Apr 24, 2026
Active Recall + Spaced Repetition for CompTIA: A Flashcard System That Actually Sticks
If you have ever “finished” a video course, felt confident, then blanked on a practice question about DHCP, RAID, OAuth, or wireless encryption, you have hit the #1 problem in IT cert prep: recognition (I’ve seen that) is not recall (I can produce it under pressure).
Active recall and spaced repetition fix that problem. This post gives you a concrete system you can start today: what to put on flashcards, how to schedule reviews, and how to turn practice questions into a high-retention study loop for CompTIA exams.
Why these techniques work (and why most people use them wrong)
Active recall (the part that builds exam-ready memory)
Active recall means forcing your brain to retrieve an answer from scratch.
Examples:
- Good: “What port does DNS use? When would it be TCP instead of UDP?”
- Bad: Reading a notes page that contains “DNS uses 53.”
On CompTIA exams, you do not get points for recognizing the right answer. You get points for selecting the best answer quickly.

-=-=-

[Work to do]
1. Copy out the stretch of the post on active recall from "Active recall and" through "best answer quickly.".
2. The post on active recall opens with a practice question a learner might blank on. List the topics it names for that question.

[Information supplied]
-=-=-

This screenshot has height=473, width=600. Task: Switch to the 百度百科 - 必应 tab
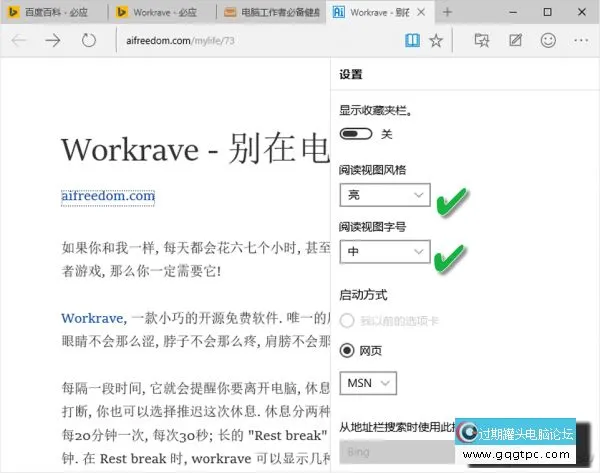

-=-=-

[Exercise answers]
1.
Active recall and spaced repetition fix that problem. This post gives you a concrete system you can start today: what to put on flashcards, how to schedule reviews, and how to turn practice questions into a high-retention study loop for CompTIA exams.
Why these techniques work (and why most people use them wrong)
Active recall (the part that builds exam-ready memory)
Active recall means forcing your brain to retrieve an answer from scratch.
Examples:
- Good: “What port does DNS use? When would it be TCP instead of UDP?”
- Bad: Reading a notes page that contains “DNS uses 53.”
On CompTIA exams, you do not get points for recognizing the right answer. You get points for selecting the best answer quickly.

2.
- DHCP
- RAID
- OAuth
- wireless encryption